I’ve got this rule of thumb that before I buy a game, I take a look at the price (as one should, of course!) and estimate whether I’ll be getting an hour of entertainment per Euro spent. This is a very arbitrary rule. Compare the price per hour for a movie in the cinema, for example. But it is easy to memorize and works very well for me. Some games, like city-builders, get around 80 to 100+ hours from me. Theoretically, this means I could spend just as much on them. But quite often, they also do come with lots of paid DLCs. And even if I bought a game at release for its full price, I know I can also buy the DLCs later one, because I’ve spent so much time in the game already. Other games that I only play through once (games heavily relying on story as the Unheard game) do not get as much money from me. But entertainment-wise, I compare them more with a good movie. So in the end, it works out quite well.
Both Krikket and Naithin took a look at their Steam account’s “values” (and playtime). I got curious and took a look at my own.
That’s actually not too bad! Average price per hour is 9.12 € ($ 9.58), but it doesn’t take into account the games that I bought on sale and those I got with bundles. So I did not fail half of the time with my own rule of thumb! But there’s still a lot of games that I bought and then never played. I usually put a game on “favourites” and install it after buying it, so it will be easier to spot in my game list. But even then I forget about games quite easily. I also have a tendency of buying a game “to play later” which is something I really shouldn’t be doing. Who in the world needs close to 600 games, after all?
I like the average playtime, though. Top on my list is still Rift. And there are lots of simulation/management and strategy games. I’m just your typical average German… So overall, I think I can stick with my rule of thumb as long as I don’t forget playing the games after buying them. No more “buying now to play soonish”. This money is well spent somewhere else (or saved).
Apart from my November gaming goals, I was also eyeing Planet Zoo. I knew I would play it immediately and a lot. However, I also know that they’re going to push out a lot of DLC as they did with Planet Coaster and I was certain that once I had the game, I would be tempted to get these as well. Alas, my husband saw me watch some streamers on Twitch play the game and since he gets the 20 % discount from Humble Bundle as a subscriber, he gifted me the game. Well, that is something completely different, of course (let us ignore the fact that it still comes out of our collective money).

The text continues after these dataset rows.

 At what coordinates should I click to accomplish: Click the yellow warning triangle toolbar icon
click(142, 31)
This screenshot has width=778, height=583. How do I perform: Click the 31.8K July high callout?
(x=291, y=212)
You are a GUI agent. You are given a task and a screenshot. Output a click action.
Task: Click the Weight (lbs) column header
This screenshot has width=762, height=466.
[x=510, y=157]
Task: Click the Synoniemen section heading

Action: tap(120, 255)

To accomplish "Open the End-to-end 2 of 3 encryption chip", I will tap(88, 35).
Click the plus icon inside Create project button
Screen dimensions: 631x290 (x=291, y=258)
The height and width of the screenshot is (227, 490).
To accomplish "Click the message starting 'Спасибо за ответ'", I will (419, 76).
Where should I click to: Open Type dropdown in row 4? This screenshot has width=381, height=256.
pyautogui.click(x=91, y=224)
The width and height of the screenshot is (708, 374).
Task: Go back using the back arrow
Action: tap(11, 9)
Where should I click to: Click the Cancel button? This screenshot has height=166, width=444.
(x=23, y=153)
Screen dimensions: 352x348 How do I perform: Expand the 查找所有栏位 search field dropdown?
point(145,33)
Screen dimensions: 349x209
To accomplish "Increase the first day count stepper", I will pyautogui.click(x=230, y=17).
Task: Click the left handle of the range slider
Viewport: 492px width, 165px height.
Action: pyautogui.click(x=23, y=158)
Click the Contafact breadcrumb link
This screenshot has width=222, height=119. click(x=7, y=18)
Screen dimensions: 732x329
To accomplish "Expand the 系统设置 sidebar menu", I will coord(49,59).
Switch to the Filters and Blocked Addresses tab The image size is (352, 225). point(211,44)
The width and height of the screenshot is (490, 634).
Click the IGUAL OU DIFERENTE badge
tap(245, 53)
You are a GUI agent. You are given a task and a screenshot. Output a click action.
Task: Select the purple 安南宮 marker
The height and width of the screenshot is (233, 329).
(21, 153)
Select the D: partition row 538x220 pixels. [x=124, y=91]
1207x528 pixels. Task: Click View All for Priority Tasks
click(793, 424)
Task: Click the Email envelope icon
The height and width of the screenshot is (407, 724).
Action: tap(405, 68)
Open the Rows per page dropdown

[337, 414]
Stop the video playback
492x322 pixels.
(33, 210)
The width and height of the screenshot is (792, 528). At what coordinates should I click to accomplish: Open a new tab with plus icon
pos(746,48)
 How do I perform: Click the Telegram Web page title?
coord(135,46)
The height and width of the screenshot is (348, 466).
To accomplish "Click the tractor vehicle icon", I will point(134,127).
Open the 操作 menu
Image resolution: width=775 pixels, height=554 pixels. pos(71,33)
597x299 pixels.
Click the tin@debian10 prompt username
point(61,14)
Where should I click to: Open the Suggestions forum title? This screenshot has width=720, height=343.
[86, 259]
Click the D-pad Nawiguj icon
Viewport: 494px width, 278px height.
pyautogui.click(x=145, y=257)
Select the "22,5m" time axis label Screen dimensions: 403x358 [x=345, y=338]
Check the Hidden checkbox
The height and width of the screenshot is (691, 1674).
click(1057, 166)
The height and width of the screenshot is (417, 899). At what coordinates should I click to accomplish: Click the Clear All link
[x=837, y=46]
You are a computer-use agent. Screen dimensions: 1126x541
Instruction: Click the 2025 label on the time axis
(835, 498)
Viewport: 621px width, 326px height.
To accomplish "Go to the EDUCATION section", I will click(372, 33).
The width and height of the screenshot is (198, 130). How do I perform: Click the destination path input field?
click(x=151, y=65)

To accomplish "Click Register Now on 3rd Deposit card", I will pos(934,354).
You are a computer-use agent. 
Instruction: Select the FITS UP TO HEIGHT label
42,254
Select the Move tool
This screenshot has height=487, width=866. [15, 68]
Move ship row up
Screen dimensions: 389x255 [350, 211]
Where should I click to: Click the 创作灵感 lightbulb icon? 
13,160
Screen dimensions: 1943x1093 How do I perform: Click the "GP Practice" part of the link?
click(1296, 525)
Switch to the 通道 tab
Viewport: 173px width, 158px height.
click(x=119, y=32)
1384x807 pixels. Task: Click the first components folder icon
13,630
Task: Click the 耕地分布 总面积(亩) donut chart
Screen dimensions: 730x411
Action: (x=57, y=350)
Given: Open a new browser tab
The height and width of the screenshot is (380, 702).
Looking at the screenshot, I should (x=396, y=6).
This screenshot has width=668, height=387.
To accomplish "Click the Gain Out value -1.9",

I have been progressing in my own gaming goals, however. But if Tropico 6 is better than Tropico 4 is still an open question. If somebody asked me for advice on which one to get, I would definitely go with the safe bet: Tropico 4. It’s a great game and cheaper nowadays. It could be that my warlock in WoW Classic won’t get to level 40 and maybe Guild Wars has to wait as well. I recently also decided to hop back into LotRO with my runekeeper on the live servers (that is, not the progression server). She is level 65, so far away from the content of the expansion that released this week. But this just shows me how much content they released which I’ve never seen so far. My previous main is level 74 and the max level is now 130! So I may not stick to all of my gaming goals, but I am getting lots of game time in the evenings to relax after busy days.